Hospitals must rapidly find ways to reduce delayed transfers of care by taking more responsibility for post-discharge services, Lord Carter has told HSJ.

The Labour peer was speaking ahead of publication this morning of his long-awaited review of NHS productivity, which sets out the detailed steps he argues will save £5bn across the acute sector by 2020.

The wide-ranging recommendations touch on almost every aspect of the hospital sector, from clinical workforce management, to procurement, to administration and corporate costs.

HSJ revealed extensive details from the report last month, including recommendations for a “single reporting framework” through which savings opportunities can be identified.

But in an interview with HSJ yesterday, he warned that a “significant proportion” of the estimated £5bn savings in the acute sector “cannot be unlocked” unless delayed transfers are managed more effectively.

He also told HSJ that:

  • Most hospitals have acknowledged that significant savings can be realised by improving staff rosters. He recommends that all trusts have electronic roster systems by October 2018.
  • “Persuasion and assistance” must be used to ensure trusts deliver their Carter savings, rather than a “national do this, do that” approach.
  • His model hospital should give more power to trust non-executives, who in many places have been “powerless” due to a lack of data.

Lord Carter said his work initially focused on ways that hospitals can reduce costs, but he soon realised that delayed transfers were a crucial part of the picture. He found many cases in which trusts were losing revenue due to cancelled elective operations, and salaried clinicians were left “sitting around”.

The blocked beds also resulted in work going out to the independent sector, for which NHS provider expenditure increased by about a third last year, to £482m.

He said hospital trusts should be “taking their own fate into their own hands” by taking responsibility for, or contributing to, the post-acute phase of care.

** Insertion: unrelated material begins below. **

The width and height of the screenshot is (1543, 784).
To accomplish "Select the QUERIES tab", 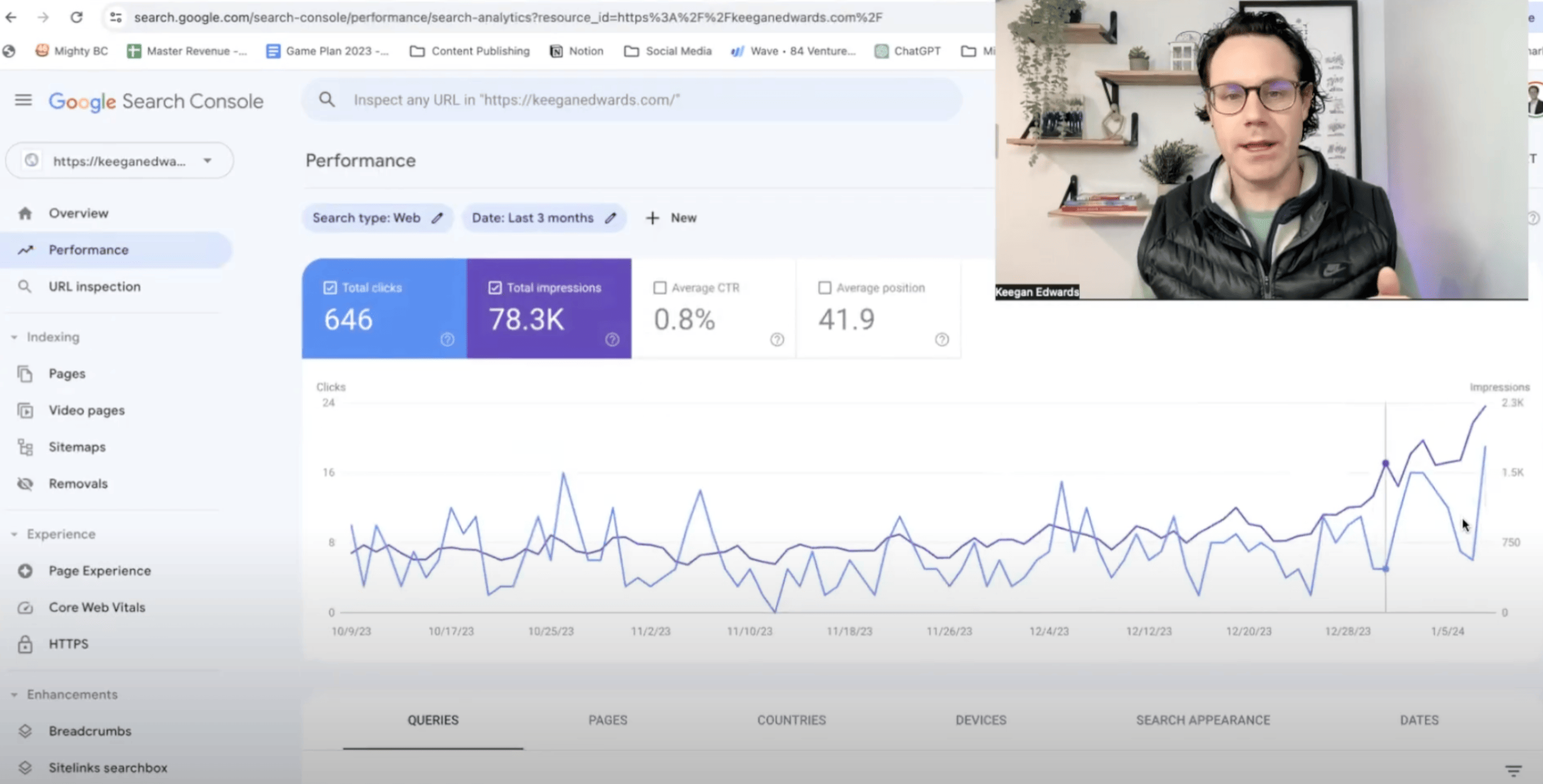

He suggested accountable care organisations, currently being tested in some areas, could ensure the financial incentives are better aligned.

Asked whether hospitals could realistically tackle delayed discharges given the funding cuts to social care services, he said: “A number of hospitals are saying ‘we’re going to contribute to stepdown care and we’re going to contribute to the post-acute phase so we can clear the beds, (because) it’s in our total self-interest’.

“In some areas they’re working well with local government and social services. They’re saying we’ll pay for some of this, and some areas are now moving towards building, with the independent sector, stepdown care facilities and sort of taking their own fate in their own hands.”

His report cited Mid Yorkshire Hospital Trust, which recently opened a 42-bed stepdown facility in Pontefract, as well as the Dudley Group Foundation Trust, which has halved the days spent in hospital by fit to discharge patients by working with care broker CHS Healthcare, as examples of successful schemes.

His report, Operational Productivity and Performance in English NHS Acute Hospitals: unwarranted variations, estimates that about 8,500 acute beds are “blocked” each day in the acute sector, costing NHS providers around £900m per year.

On staff rosters, Lord Carter said he found cases in which trusts were squeezing nurses on to weekday shifts in order to make up their weekly hours, and said improving productivity by five minutes per shift could save as much as £280m.

Responding to the report, NHS Improvement chief executive Jim Mackey said: ”We will do everything to help trusts implement these recommendations, but those that fail to do so will face closer scrutiny from NHS Improvement until they can demonstrate appropriate grip. ”

When asked about the approach regulators should take, Lord Carter said: “What I’ve constantly advocated is [the recommendations are] not used as a stick, they’re used as a tool to hold the debate…

“I hope what’ll happen is it’s taken on a hospital by hospital basis and it’s bottom up, with the NHS Improvement team understanding line by line the hospital’s challenges. No big sort of national ‘do this or do that’, but ‘you’re doing that very well, perhaps you can tell me so I can make sure the others do it’, or ‘looking at this we don’t think you doing that very well, we’ll be back in a couple of months and you can tell us what you’ve done’.

“This isn’t a system you can run by bullying it, you’ve got to lead it. It’s reall,y really important that we stick together.”

Asked how the NHS could expect to find £22bn of efficiency savings by 2020-21, as required under the Five Year Forward View, given that more than half of NHS England’s budget is spent on the acute sector, Lord Carter said: “There’s community and mental health to go. [But] it’s not something I’ve been asked to look at. I’m very confident we can deliver [£5bn]. You have to ask the Olympians for the rest of the view. I’m just one of Santa little helpers.”

Lord Carter is now set to join NHS Improvement as a non-executive director.

He recommends the broad set up metrics outlined in the report should begin being collected by regulators from April, with the first full phase of the “model hospital” tool completed by April 2017.